All of this strongly suggests that we’re suffering not from the teething
pains of some kind of structural transition that must gradually run its
course but rather from an overall lack of sufficient demand — the kind
of lack that could and should be cured quickly with government programs
designed to boost spending.
So what’s with the obsessive push to declare our problems “structural”?
And, yes, I mean obsessive. Economists have been debating this issue for
several years, and the structuralistas won’t take no for an answer, no
matter how much contrary evidence is presented.
The answer, I’d suggest, lies in the way claims that our problems are
deep and structural offer an excuse for not acting, for doing nothing to
alleviate the plight of the unemployed.
Of course, structuralistas say they are not making excuses.

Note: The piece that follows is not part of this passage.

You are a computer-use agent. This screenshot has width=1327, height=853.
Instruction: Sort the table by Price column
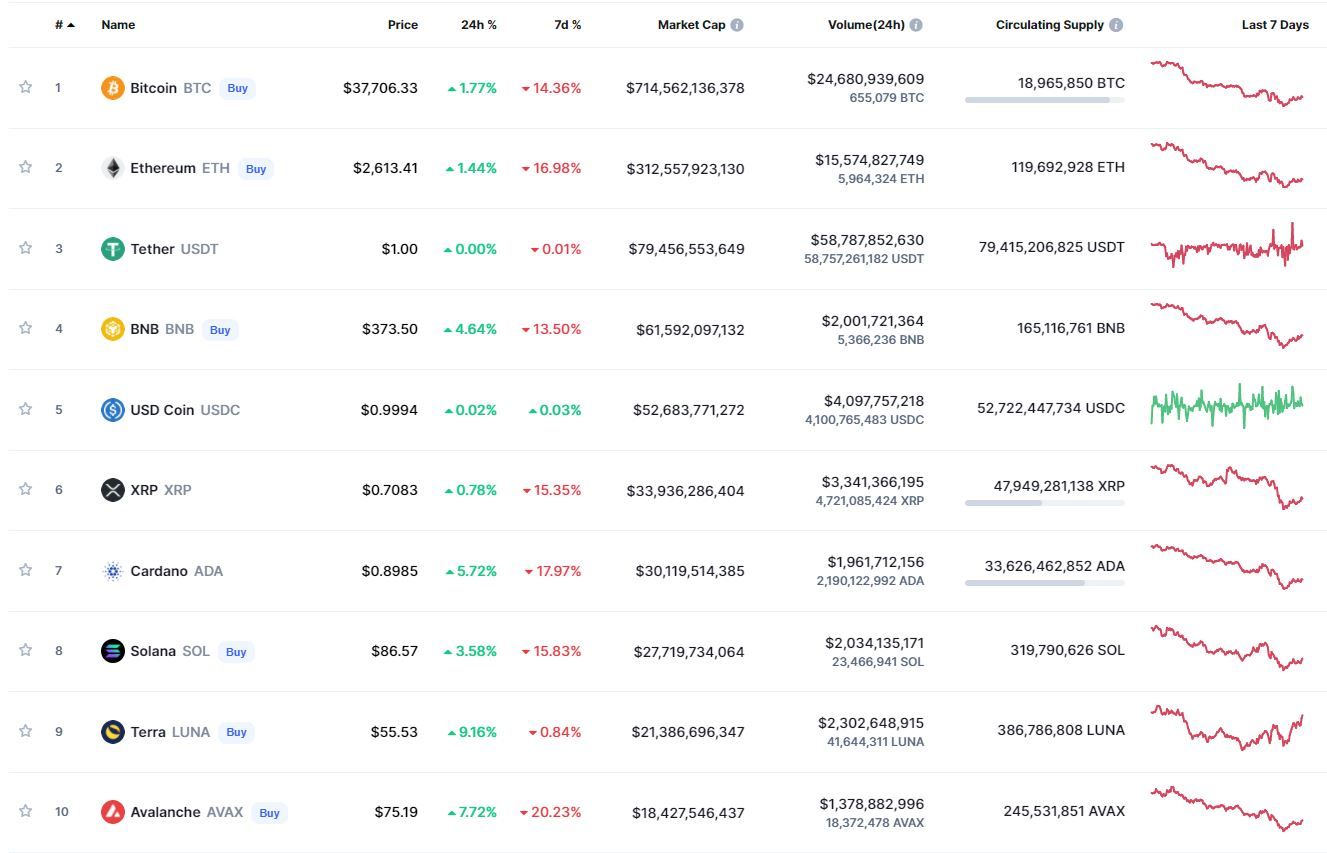pos(402,25)
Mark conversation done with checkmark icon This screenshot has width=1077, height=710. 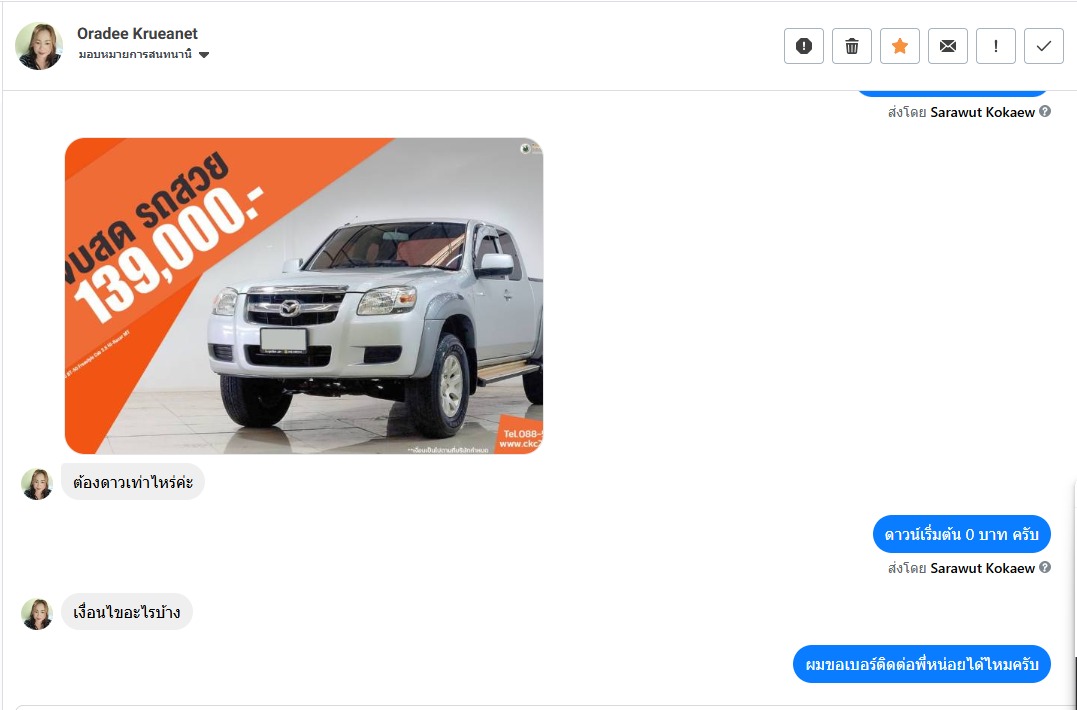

They say
that their real point is that we should focus not on quick fixes but on
the long run — although it’s usually far from clear what, exactly, the
long-run policy is supposed to be, other than the fact that it involves
inflicting pain on workers and the poor.
Anyway, John Maynard Keynes had these peoples’ number more than 80 years ago. “But this long run,” he wrote, “is a misleading guide to current affairs. In the long run
we are all dead. Economists set themselves too easy, too useless a task
if in tempestuous seasons they can only tell us that when the storm is
long past the sea is flat again.”
I would only add that inventing reasons not to do anything about current
unemployment isn’t just cruel and wasteful, it’s bad long-run policy,
too. For there is growing evidence that the corrosive effects of high
unemployment will cast a shadow over the economy for many years to come.
Every time some self-important politician or pundit starts going on
about how deficits are a burden on the next generation, remember that
the biggest problem facing young Americans today isn’t the future burden
of debt — a burden, by the way, that premature spending cuts probably
make worse, not better. It is, rather, the lack of jobs, which is
preventing many graduates from getting started on their working lives.
So all this talk about structural unemployment isn’t about facing up to
our real problems; it’s about avoiding them, and taking the easy,
useless way out. And it’s time for it to stop.